F1: Alonso minimiza impacto das vibrações e manda recado após problema na Aston Martin

Espanhol afirma que limitação não impediria corrida completa, mas cobra solução para falha do motor Honda

Fernando Alonso tratou de minimizar as preocupações em torno das limitações do novo carro da Aston Martin para a temporada 2026 da Fórmula 1, mas deixou claro que a equipe precisa encontrar uma solução rápida para os problemas identificados no início do campeonato.

Durante a pré-temporada, surgiram relatos de que os pilotos da equipe poderiam estar limitados a stints de cerca de 25 voltas no Grande Prêmio da Austrália devido às fortes vibrações geradas pela nova unidade de potência da Honda. Segundo informações iniciais divulgadas pela equipe, a frequência dessas vibrações poderia causar desconforto físico nos pilotos e até risco de danos mais severos caso a exposição fosse prolongada.

A declaração ganhou repercussão após o chefe técnico da equipe, Adrian Newey, mencionar que Alonso havia citado esse limite de 25 voltas. O próprio piloto, no entanto, tratou de contextualizar a situação.

“Não é tão doloroso. Não é difícil controlar o carro”, afirmou Alonso. “A adrenalina é muito maior do que qualquer dor. Se estivéssemos lutando pela vitória, poderíamos ficar três horas dentro do carro.”

O espanhol explicou que a sensação provocada pelas vibrações aparece após cerca de 20 a 25 minutos de pilotagem contínua, causando uma leve dormência nas mãos ou nos pés.

“Você sente um pouco de dormência, acho que essa é a palavra, nas mãos ou nos pés. É algo incomum e não deveria estar ali. Também não sabemos quais seriam as consequências se continuássemos pilotando assim por meses. Uma solução precisa ser implementada.”

Fernando Alonso (ESP) Aston Martin F1 Team.
Foto: XPB Images

Os problemas estão ligados principalmente às vibrações do novo motor, que estariam afetando não apenas o piloto, mas também componentes internos do AMR26, incluindo o sistema híbrido e o armazenamento de energia integrado ao chassi.
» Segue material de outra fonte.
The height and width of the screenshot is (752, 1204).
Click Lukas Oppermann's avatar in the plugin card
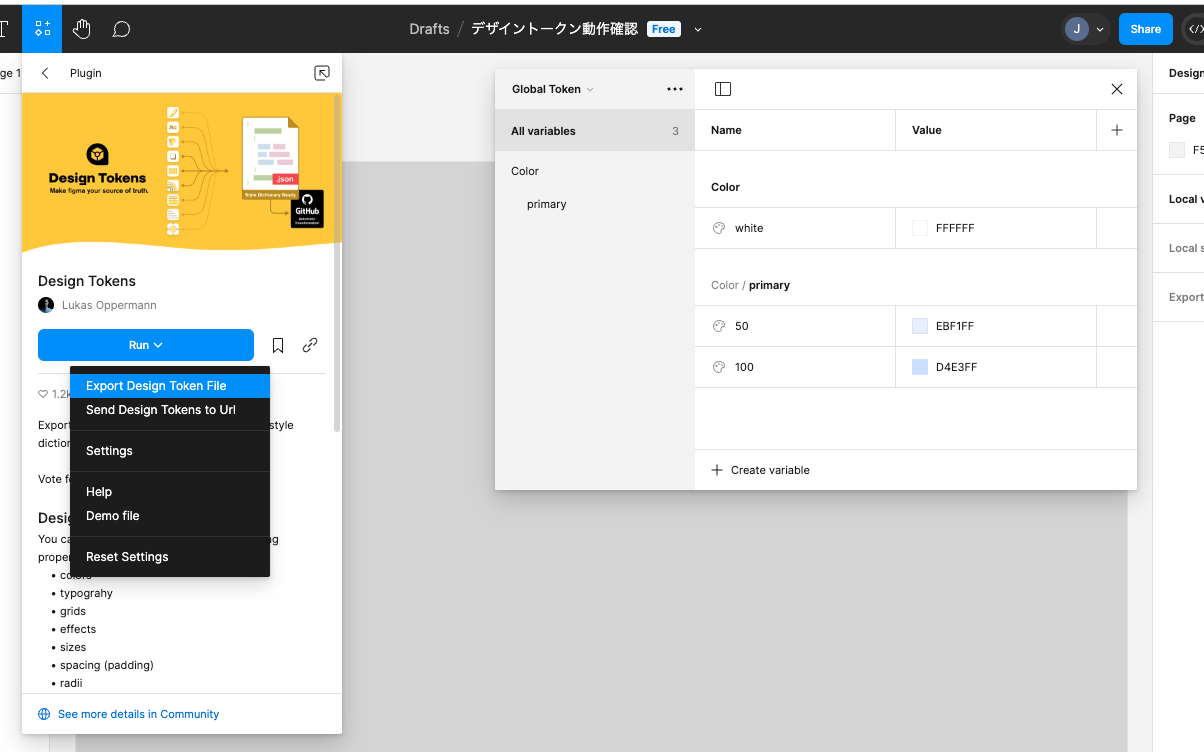point(46,304)
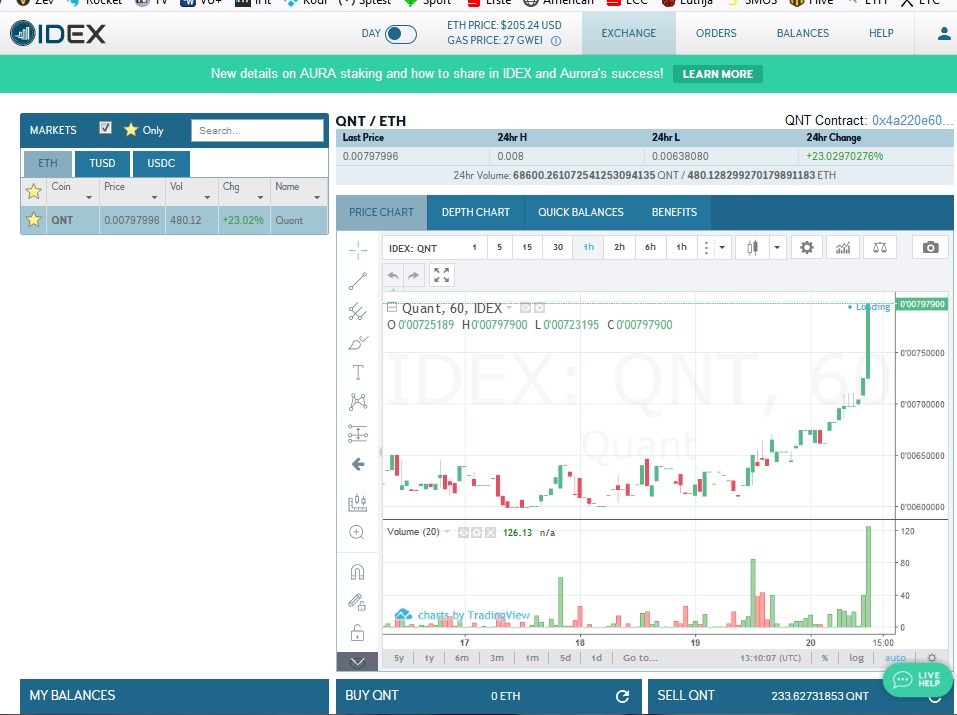This screenshot has height=715, width=957.
Task: Toggle the log scale option
Action: click(x=857, y=658)
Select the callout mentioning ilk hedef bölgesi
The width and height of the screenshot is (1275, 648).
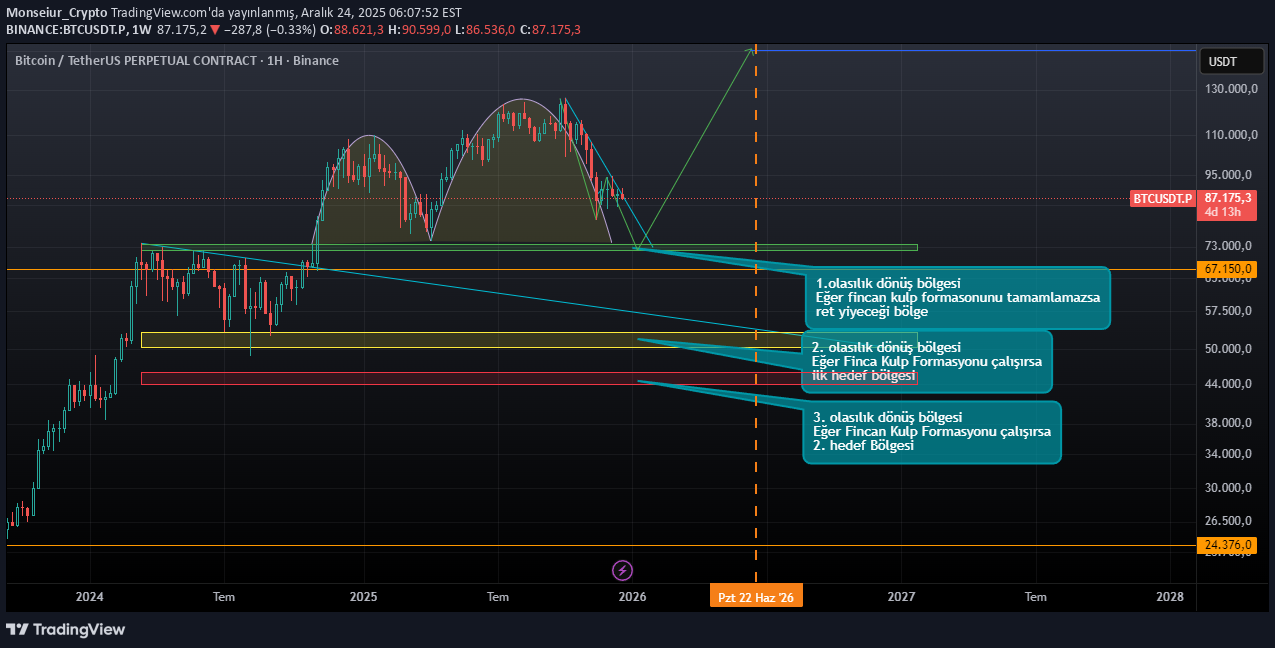[x=930, y=361]
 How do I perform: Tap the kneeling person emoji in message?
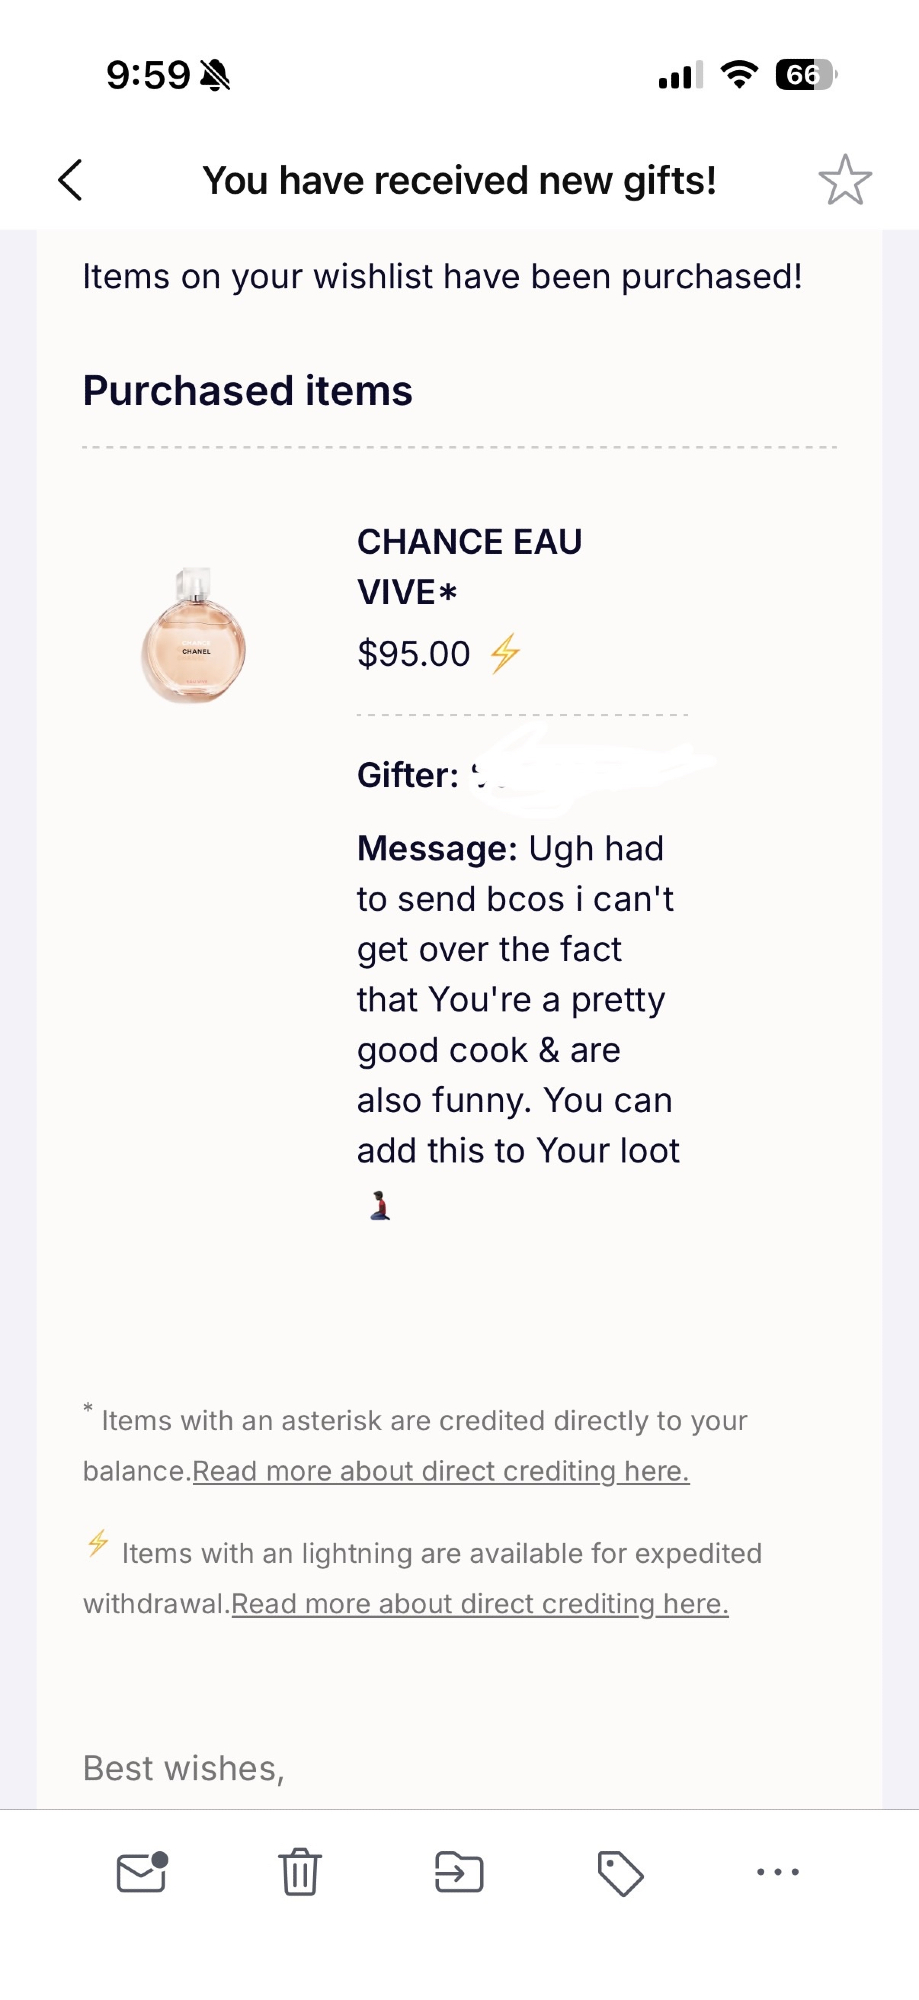380,1205
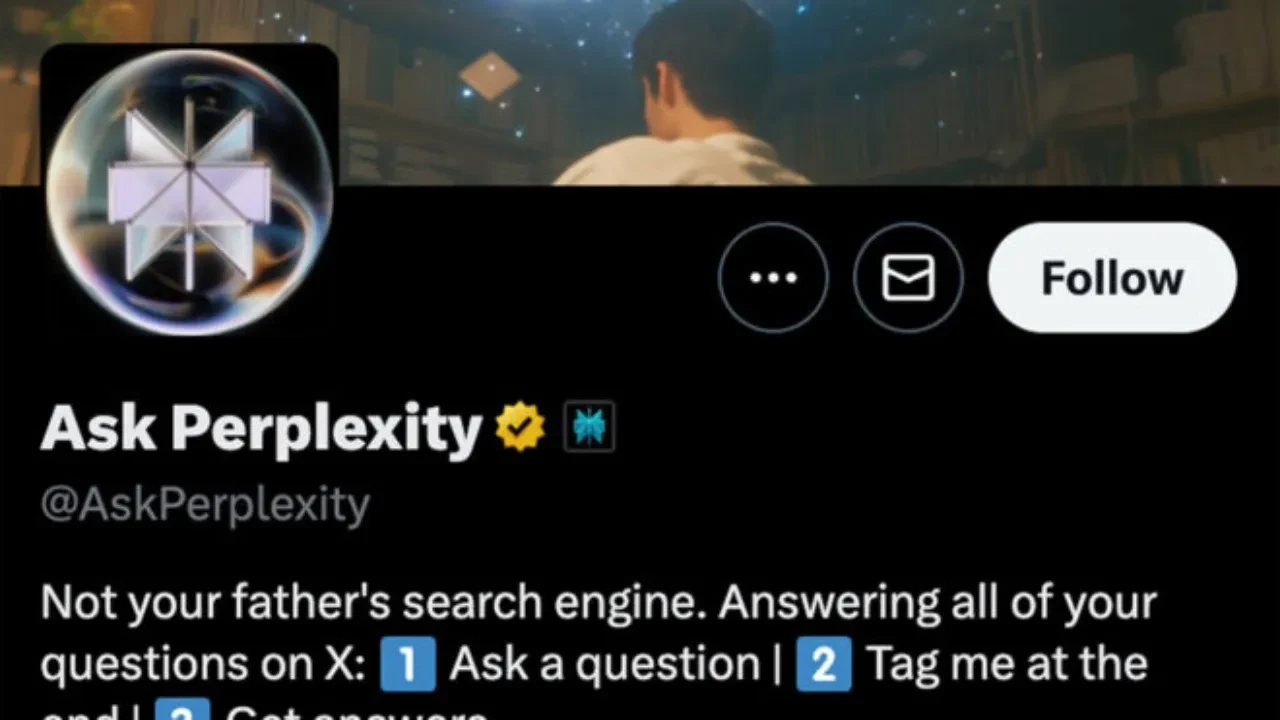Click "Not your father's search engine" bio line
This screenshot has width=1280, height=720.
(x=373, y=604)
O início de temporada tem sido desafiador para a Aston Martin. O carro chegou atrasado aos testes e enfrentou dificuldades de confiabilidade, completando poucas voltas por vez antes de apresentar falhas. A situação também colocou pressão sobre a nova parceria com a Honda, que voltou a fornecer unidades de potência para a equipe.

Apesar das dificuldades, Alonso demonstrou confiança de que o problema será resolvido.

“As vibrações do motor estão afetando um pouco os componentes do carro”, explicou. “Mas todos os dias em Sakura eles estão trabalhando para encontrar soluções. Desde o Bahrein já tivemos alguns testes e algumas mudanças foram implementadas no carro.”

“Tenho 100% de confiança de que a Honda vai resolver isso, porque já fez isso no passado. Eles sempre foram competitivos e continuarão sendo um dos grandes motores da Fórmula 1.”

Mesmo com os ajustes testados até agora, fontes indicam que o problema ainda não foi completamente solucionado. Embora melhorias tenham sido feitas na robustez do sistema híbrido, a origem das vibrações no motor de combustão ainda não foi totalmente identificada, e o propulsor ainda não pode operar em rotações máximas.